EXERCISE INSTRUCTIONS: From the line that contains "This screenshot has width=1200, height=1200." down to the last line of the data below, restate every line word for word, skipping any images.

Items from a dataset:
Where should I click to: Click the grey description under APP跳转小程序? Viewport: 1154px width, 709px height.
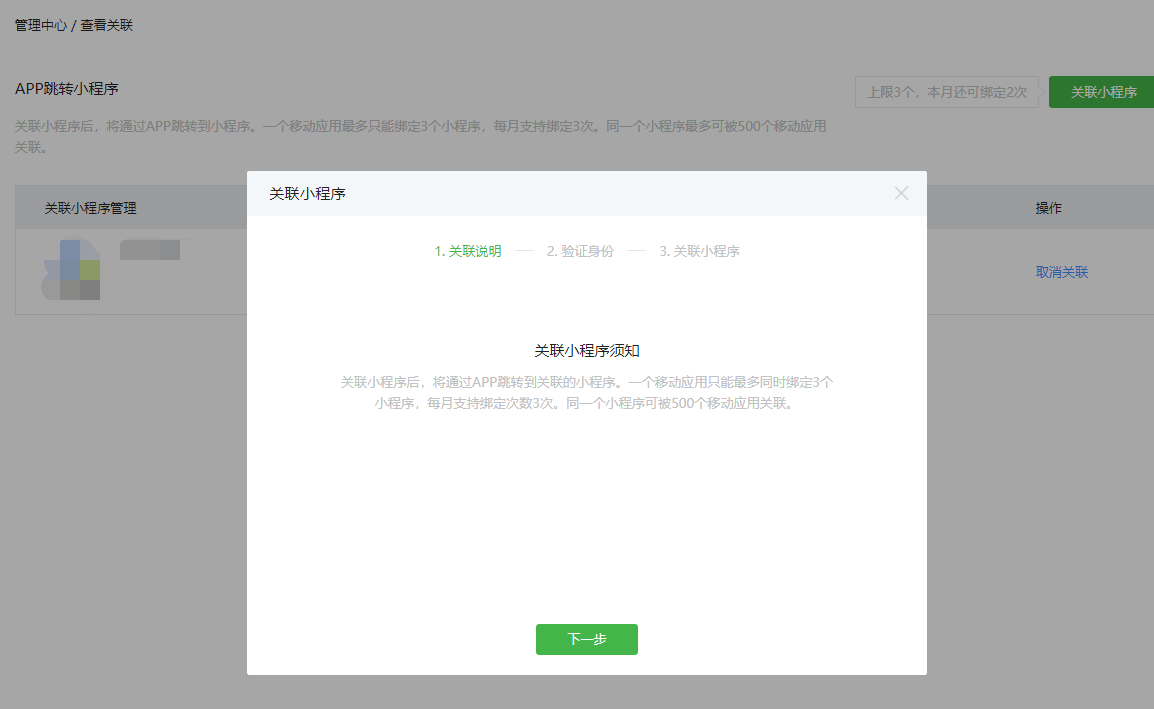coord(420,137)
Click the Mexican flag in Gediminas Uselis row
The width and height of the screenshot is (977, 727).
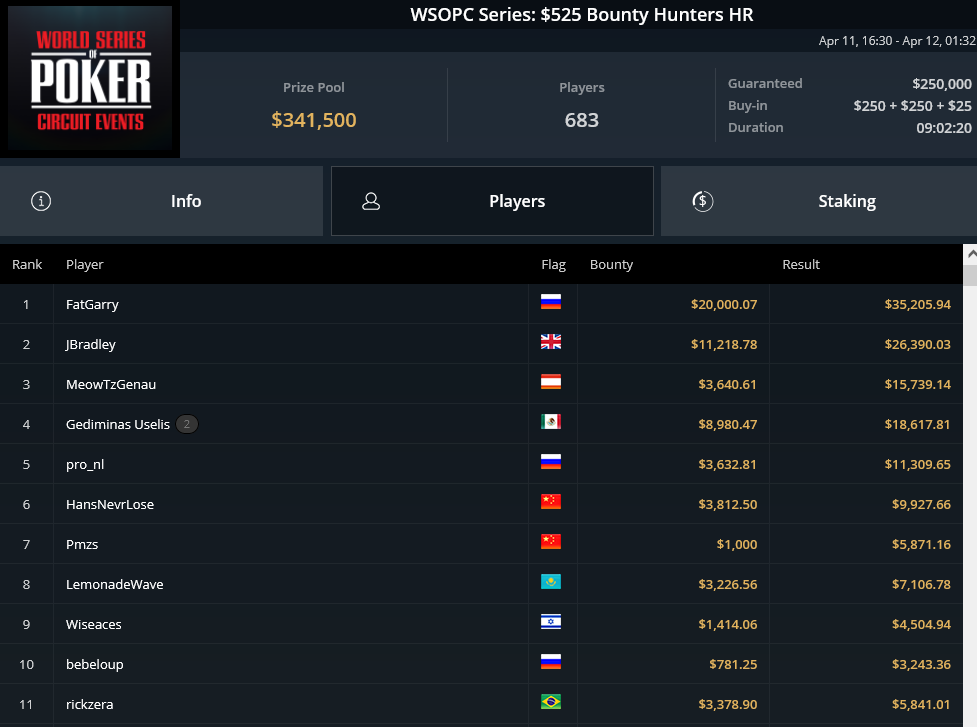tap(551, 422)
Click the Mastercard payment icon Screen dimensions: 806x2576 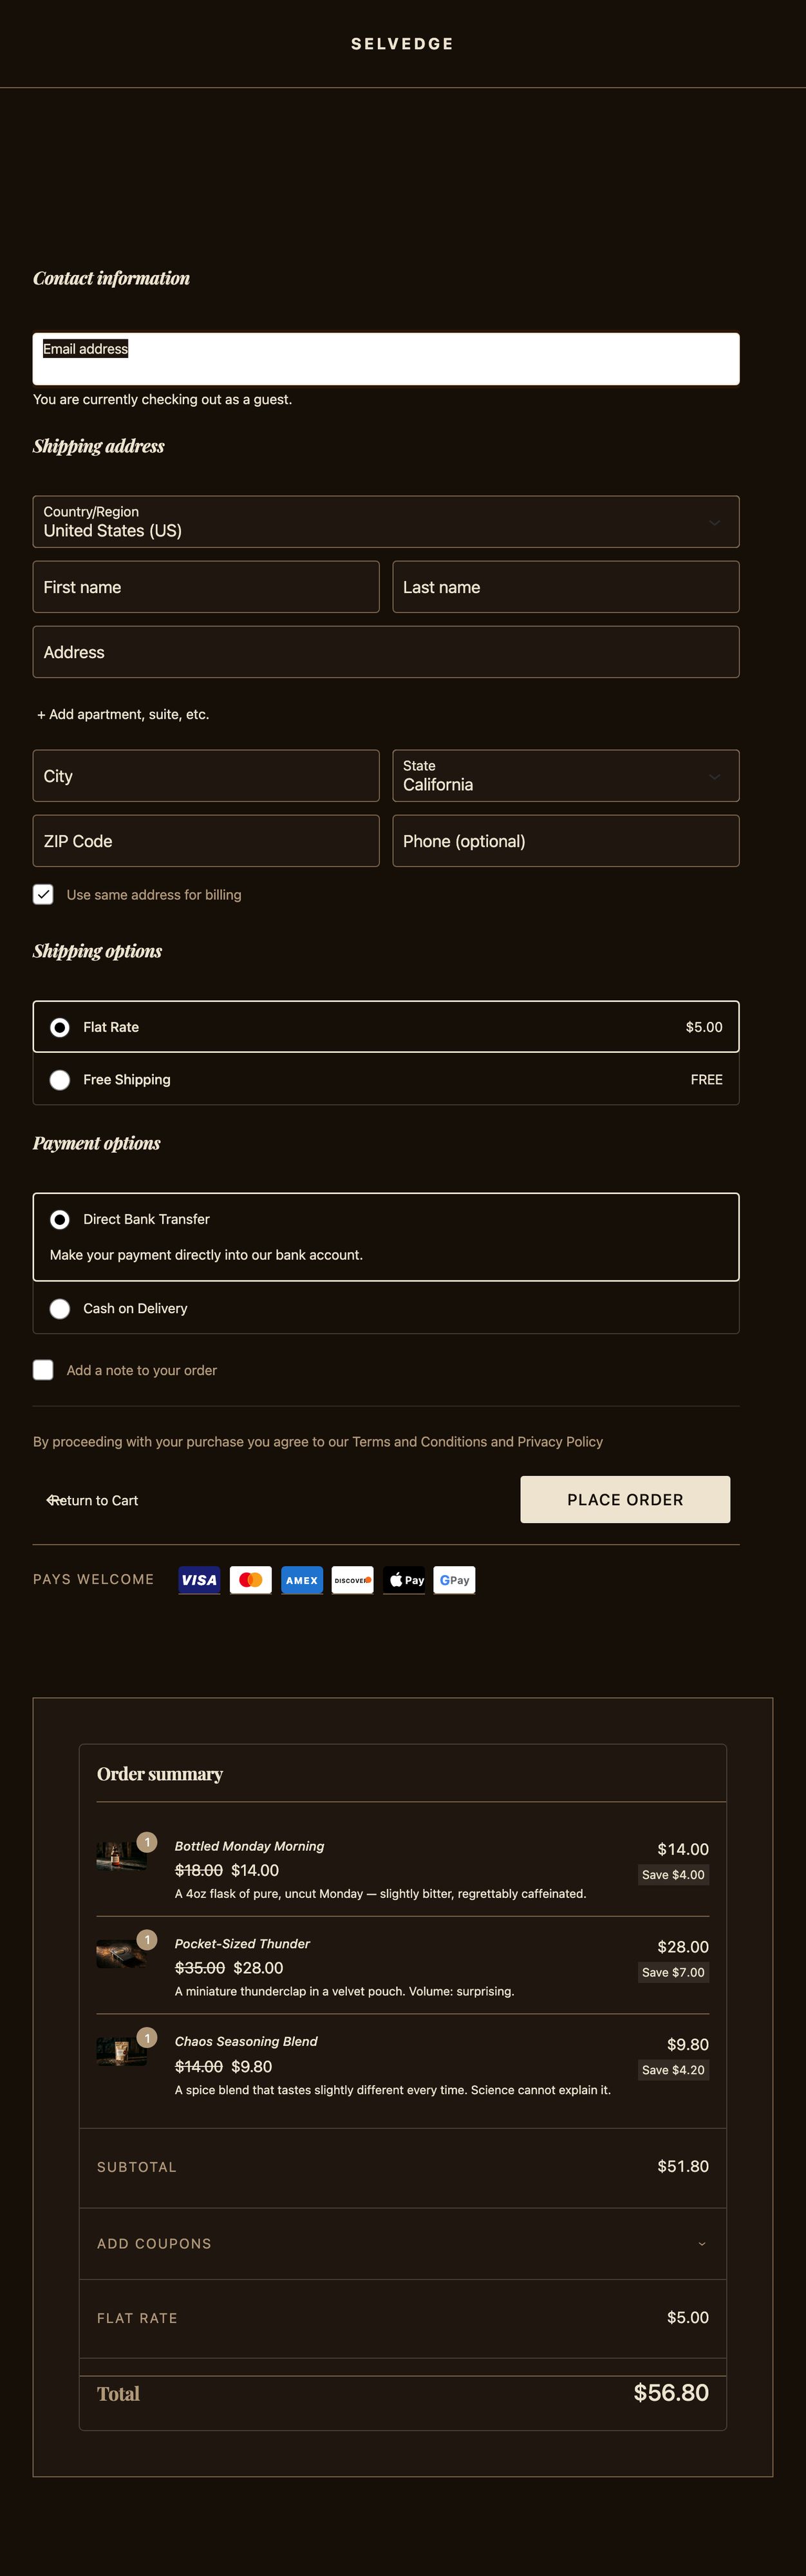(250, 1579)
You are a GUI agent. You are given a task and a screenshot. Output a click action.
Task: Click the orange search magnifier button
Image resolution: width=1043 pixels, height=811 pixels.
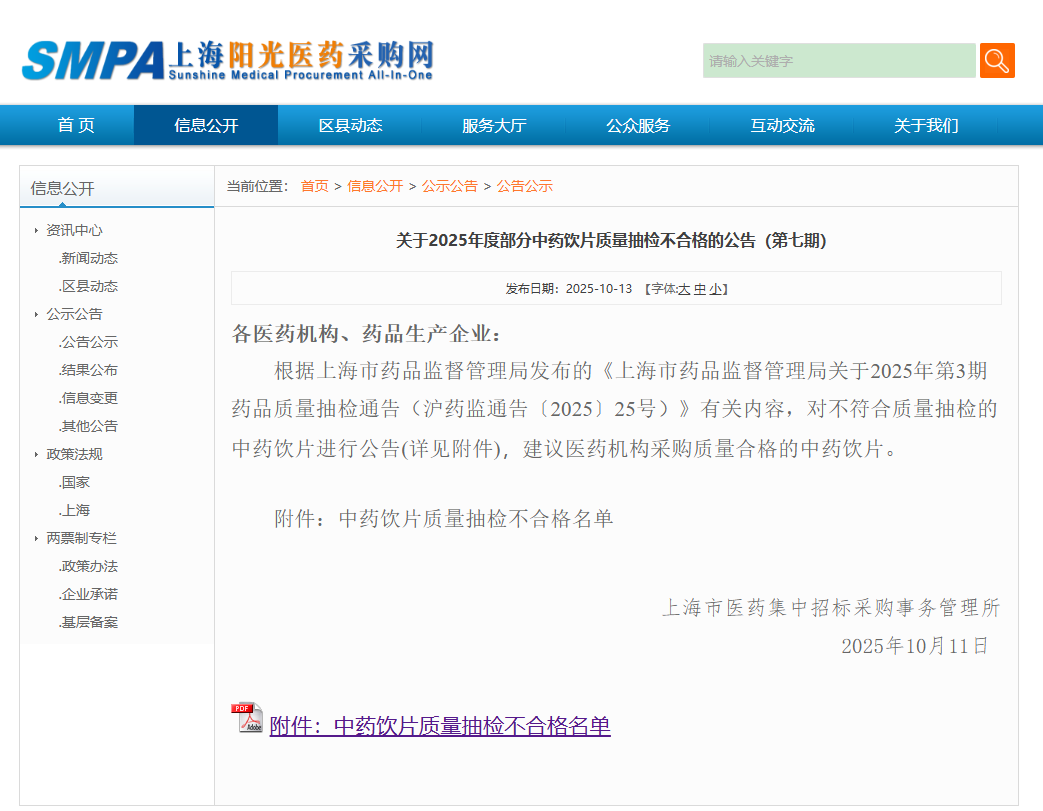point(996,61)
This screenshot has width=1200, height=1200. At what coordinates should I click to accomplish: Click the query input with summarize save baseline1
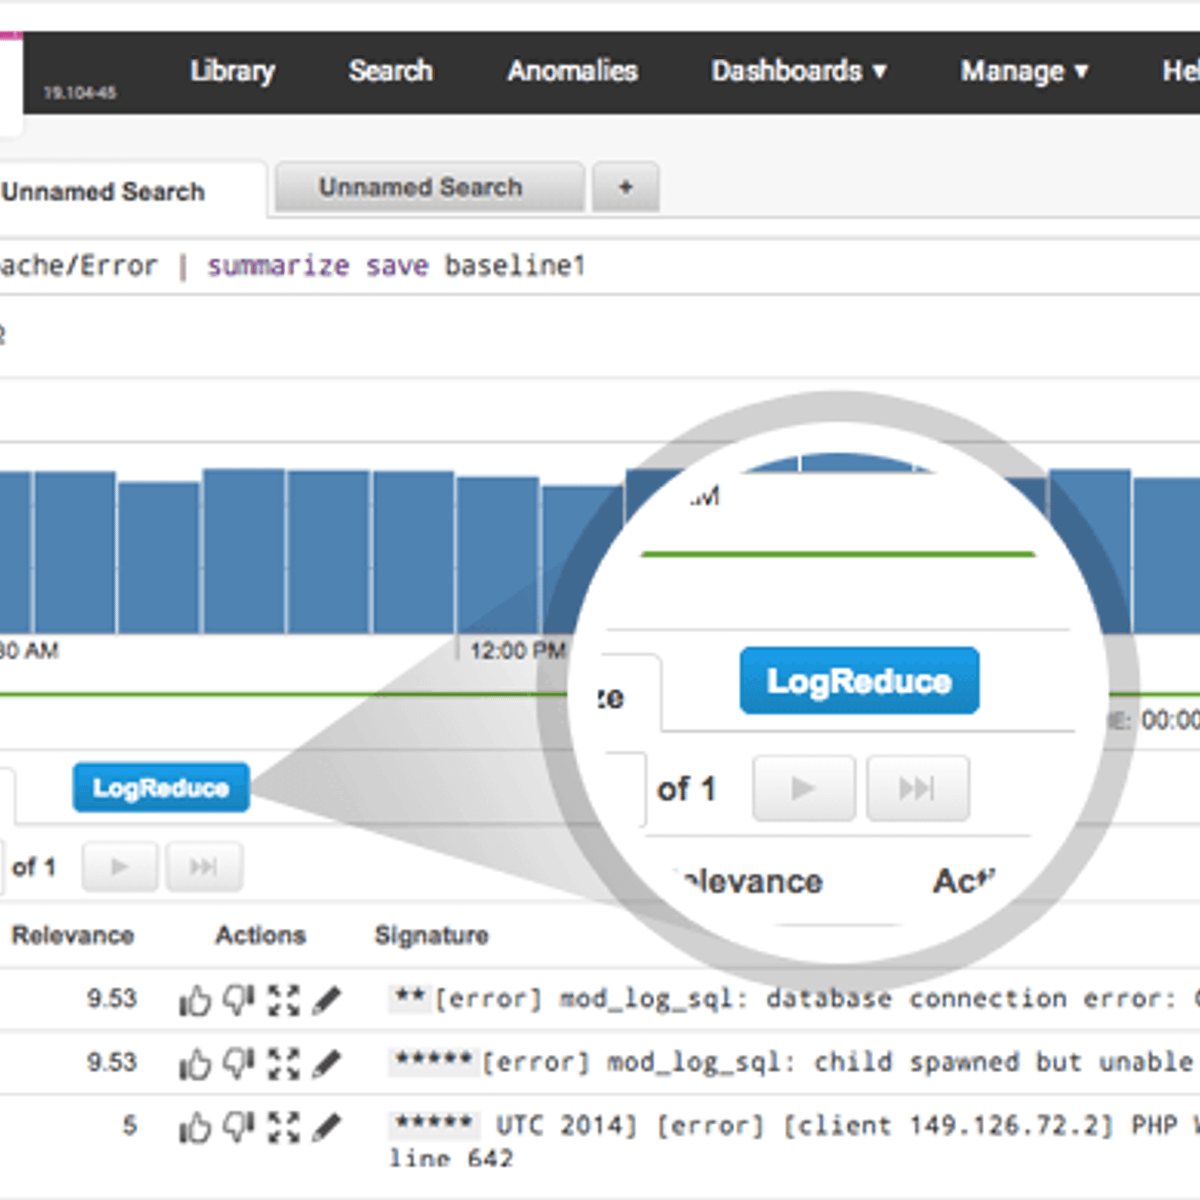600,266
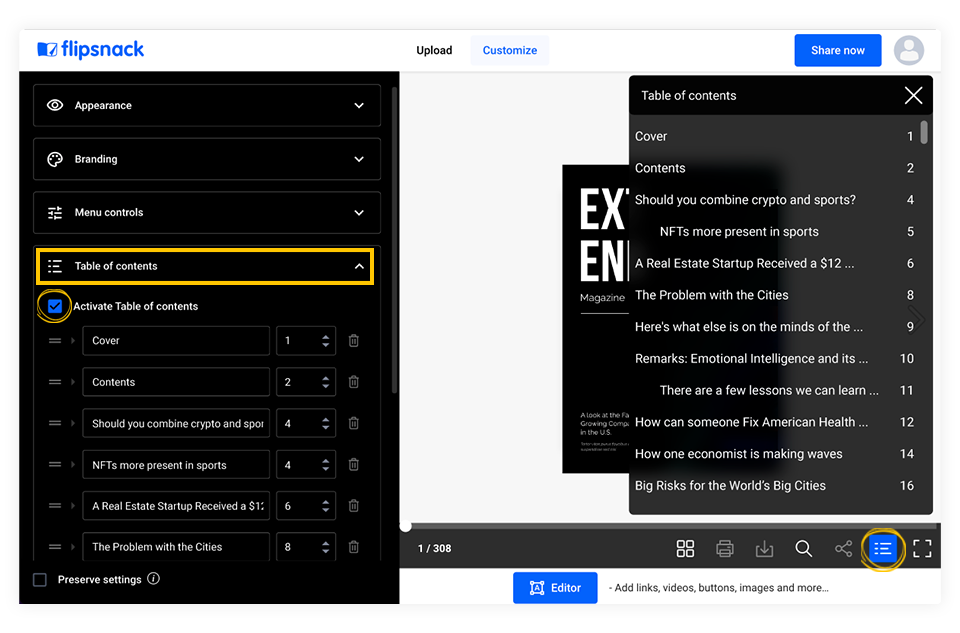Click the Contents title input field
This screenshot has width=960, height=633.
[176, 382]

FINISHED EXERCISE:
This screenshot has width=1200, height=1200. At what coordinates should I click to accomplish: Click the query input with summarize save baseline1
600,266
Click the Contents title input field
This screenshot has width=960, height=633.
[176, 382]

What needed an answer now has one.